Berliner Studenten starten Diskussionsportal „Direkt zu Wulff“

von Martin Przegendza
Auf Direkt zu Wulff können Bürger Fragen an den Bundespräsidenten richten
Foto: Direkt zu Wulff

Bundespräsident Christian Wulff steht durch die Kredit- und Medienaffäre immer noch am Pranger der Öffentlichkeit. Weil er immer nur so viel zugibt, wie die neuesten Recherchen ergeben, haben die Studenten Tobias Röcker und Patrick Tammer die Diskussionsplattform „Direkt zu Wulff“ gegründet.

Die Salamitaktik scheint sich während der politischen Krisen und Affären des vergangenen Jahres als Kommunikationsmittel bewährt zu haben. Karl-Theodor gab in der Plagiatsaffäre immer nur so viel zu, wie die Öffentlichkeit bereits wusste. Geholfen hat es ihm nicht. Er musste als Verteidigungsminister seinen Hut nehmen. Ob Bundespräsident Christian Wulff ein ähnliches Schicksal widerfährt, ist ungewiss. Seine scheibchenweisen Eingeständnisse in der Kredit- und Medienaffäre sorgen weiterhin für Unmut in der Bevölkerung.

Auch Tobias Röcker und Partick Tammer sehen weiterhin Aufklärungsbedarf in der Causa Wulff. Die beiden Politikstudenten wollten aber nicht auf die nächste Wurstscheibe warten und haben die Internet-Initiative „Direkt zu Wulff!“ gestartet. „Die Idee entstand in den Weihnachtsferien“, sagt Tammer im Gespräch mit UNICUM.de. „Wir haben nach einem Weg gesucht, der Klarheit schafft und die Fragen der Bürger direkt beantworten kann.“ 

Ein neuer Stil der politischen Kommunikation

Auf dem Portal können Bürger ihre Fragen direkt an den Bundespräsidenten stellen.
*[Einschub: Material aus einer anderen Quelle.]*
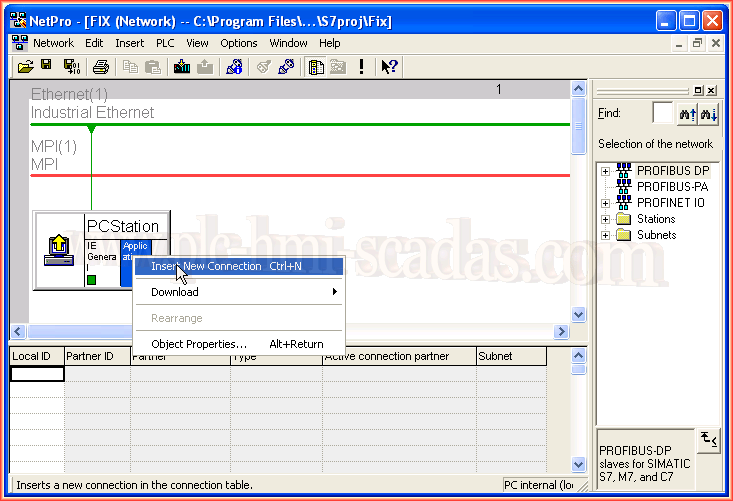Click the Find upward binoculars button
Image resolution: width=733 pixels, height=501 pixels.
coord(687,114)
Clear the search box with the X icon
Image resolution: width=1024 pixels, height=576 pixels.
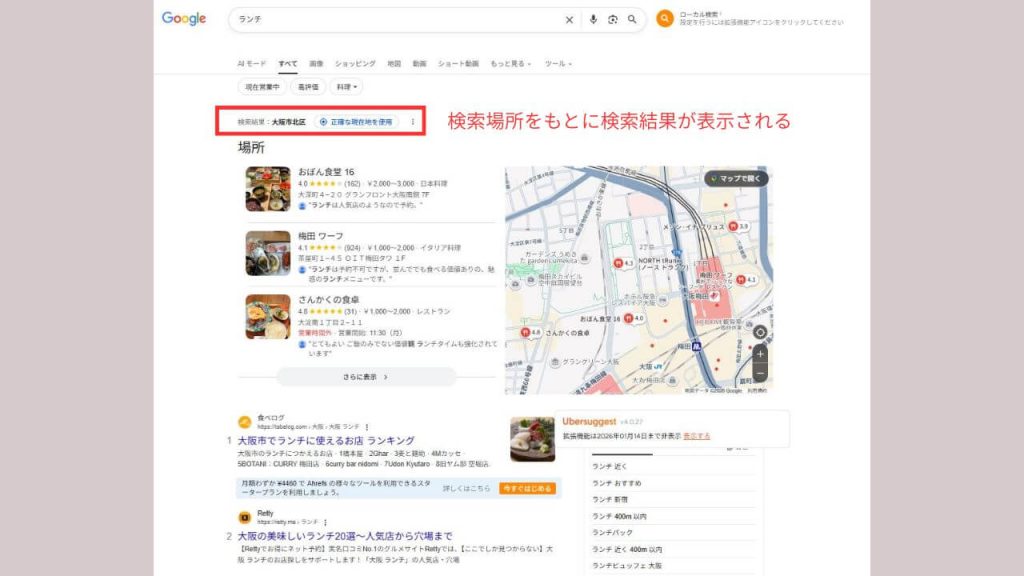[570, 19]
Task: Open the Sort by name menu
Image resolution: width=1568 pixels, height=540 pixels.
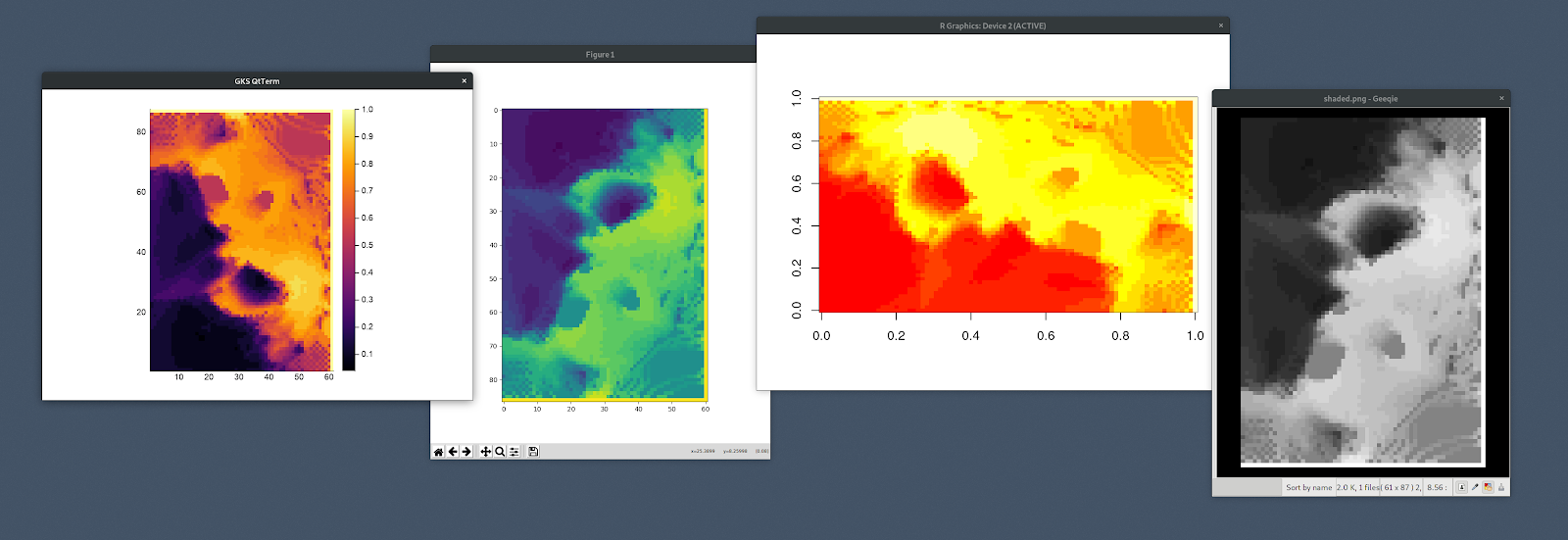Action: 1308,487
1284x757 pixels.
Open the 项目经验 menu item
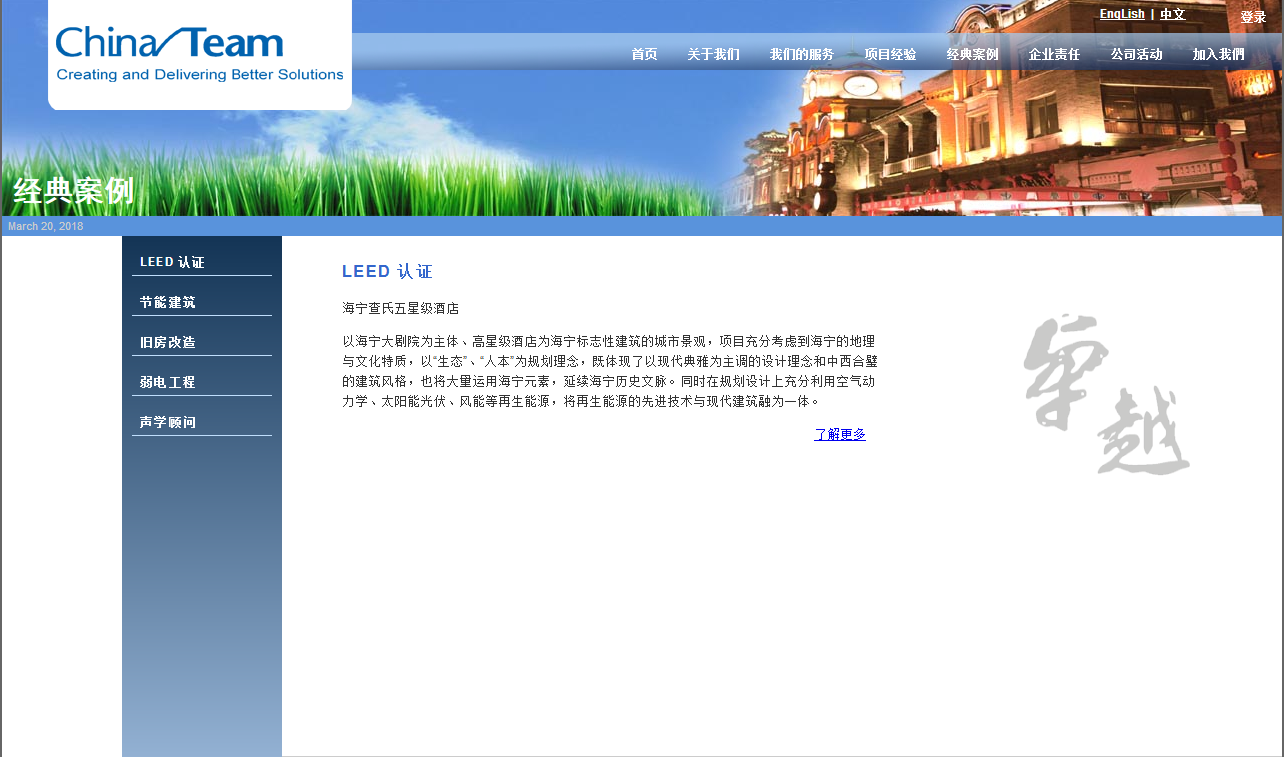[x=890, y=54]
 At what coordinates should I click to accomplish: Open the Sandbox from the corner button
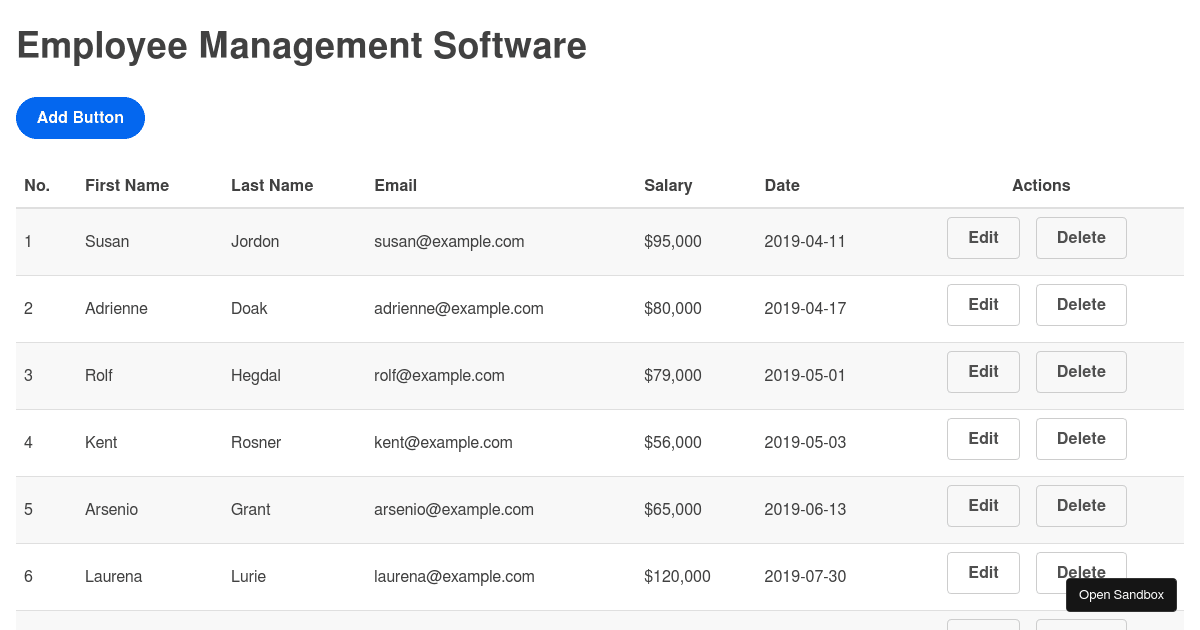(1121, 594)
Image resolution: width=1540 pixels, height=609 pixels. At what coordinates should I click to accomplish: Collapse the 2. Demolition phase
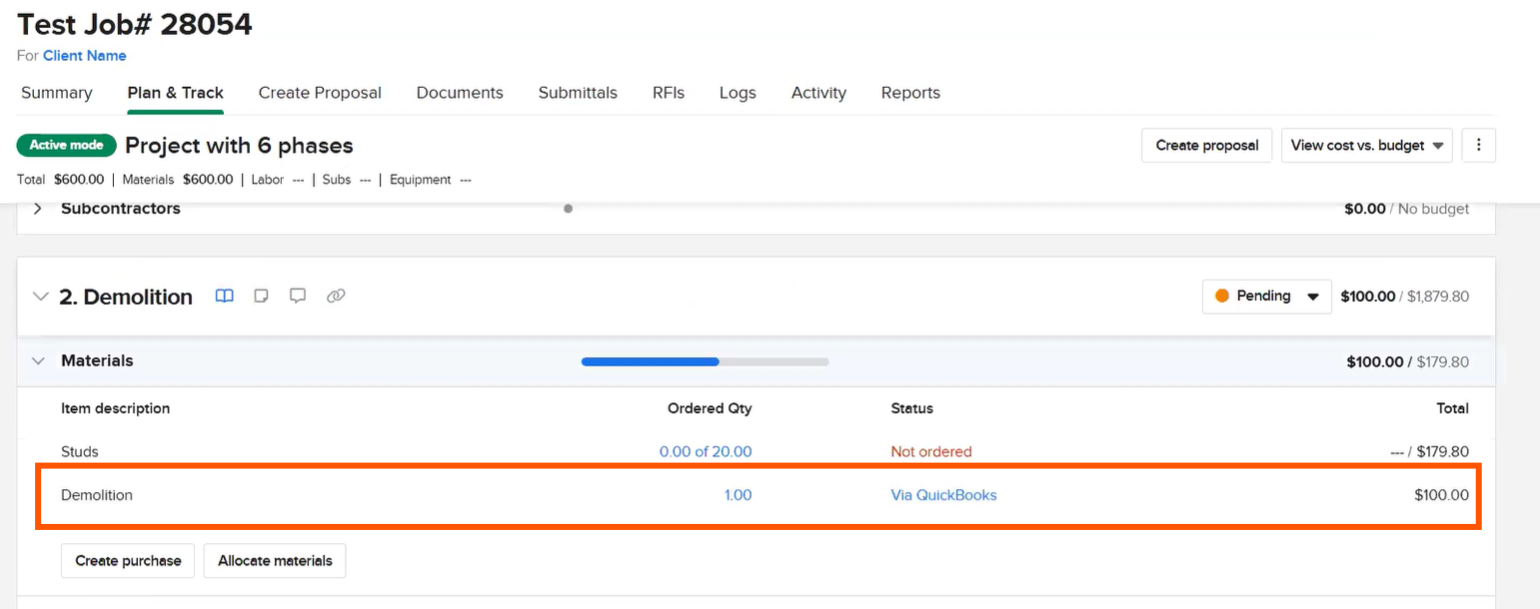(40, 297)
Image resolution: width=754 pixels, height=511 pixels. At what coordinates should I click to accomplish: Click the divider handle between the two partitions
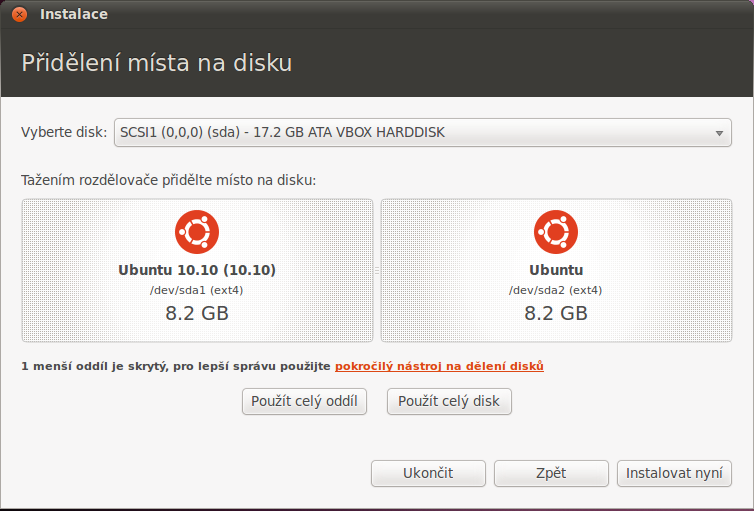point(377,271)
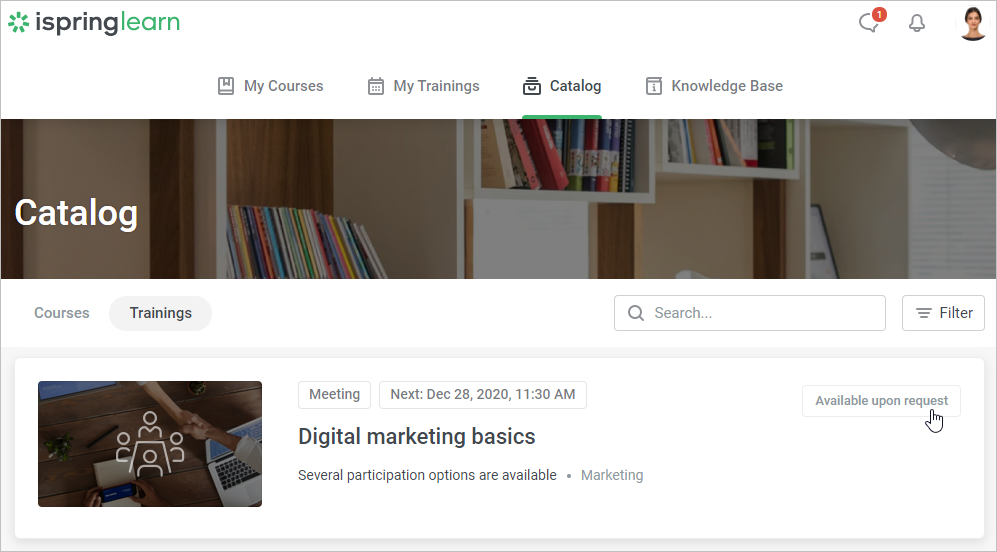Screen dimensions: 997x552
Task: Click the Knowledge Base info icon
Action: click(x=654, y=86)
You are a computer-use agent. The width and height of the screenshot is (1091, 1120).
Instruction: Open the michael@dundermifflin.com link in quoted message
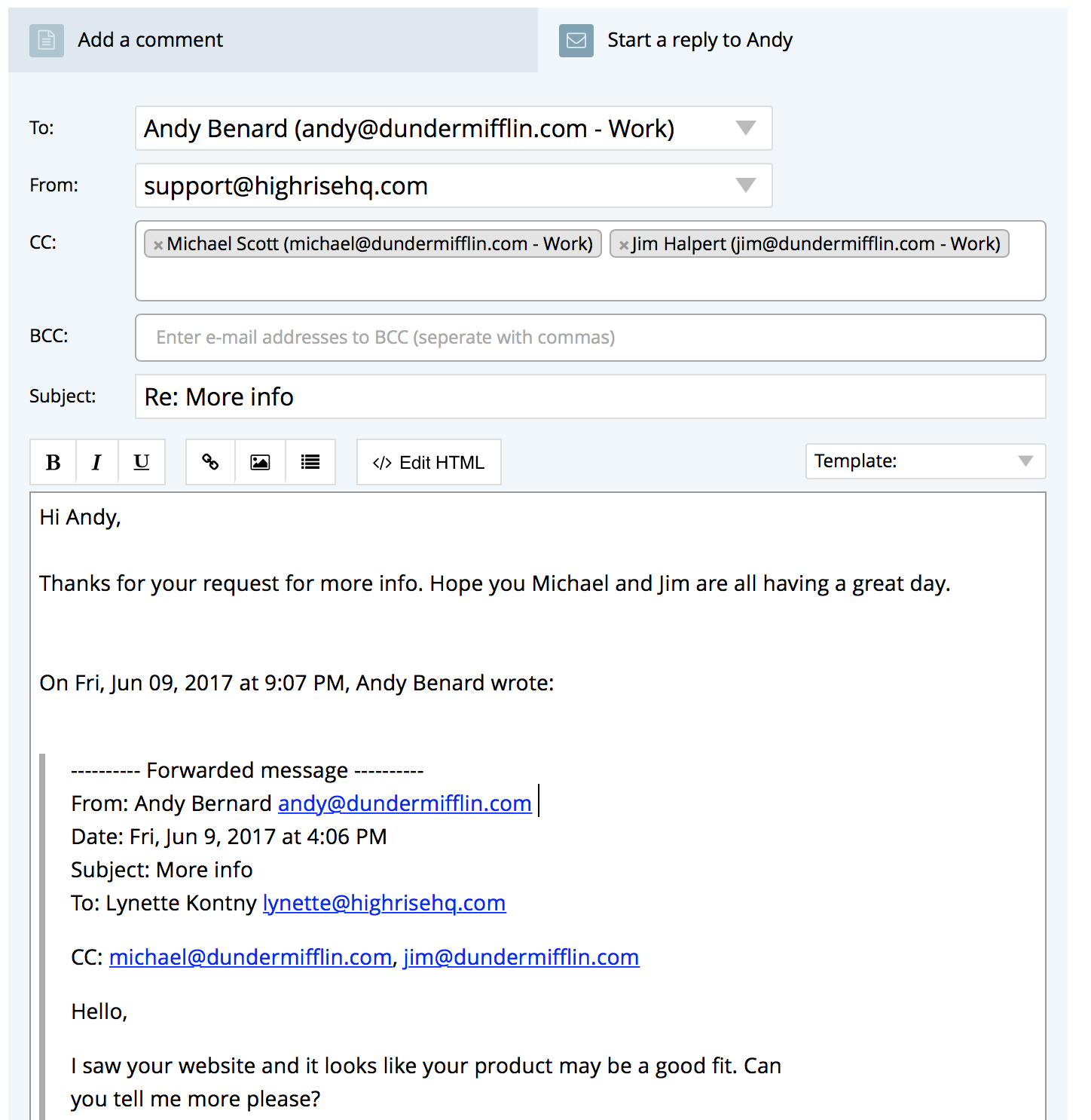250,957
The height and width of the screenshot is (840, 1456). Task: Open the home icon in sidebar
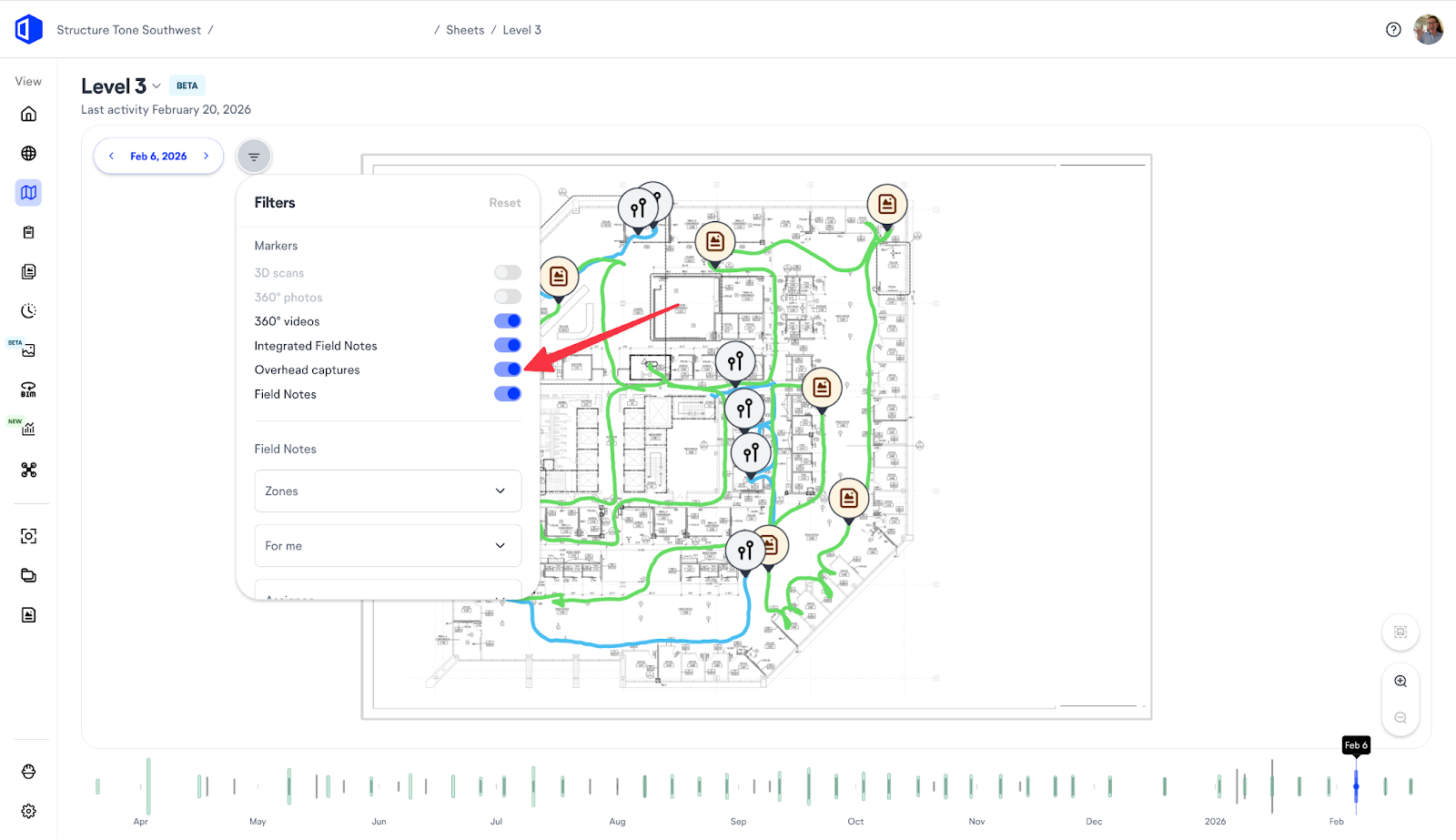29,114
Dort werden sie nach Themen zusammengefasst und strukturiert. Nutzer können die Fragen einsehen und bewerten. Am Ende der Woche werden dann die drei bestbewerteten Fragen an das Bundespräsidialamt weitergeleitet. „Uns wurde telefonisch zugesichert, dass Bürgeranfragen beantwortet werden“, sagt der 20-Jährige. Die Antwort soll dann unter der Frage eingefügt werden, wo sie weiter kommentiert werden kann. 

Obwohl die beiden Politikstudenten Mitglieder der Grünen sind, geht es ihnen nicht um Parteipolitik. „Wir sind beide der Meinung, dass der Bundespräsident in der Bringschuld ist, Klarheit in der Sache zu schaffen. Die Onlineplattform bietet hier ja auch Herrn Wulff die Möglichkeit, Licht ins Dunkel zu bringen.“ Im Kern gehe es Tammer und Röcker, die beide im dritten Semester Politik an der FU Berlin studieren, darum, einen neuen Stil der politischen Kommunikation“ publik zu machen. Sie wollen direktere Kommunikationswege zu unseren Volksvertretern schaffen. „Unabhängig von aller aktuellen Kritik möchten wir die Chance bieten, Vertrauen wiederherzustellen.“ Das Web 2.0, mit seinen partizipatorischen Möglichkeiten, sei hierfür ein ideales Mittel.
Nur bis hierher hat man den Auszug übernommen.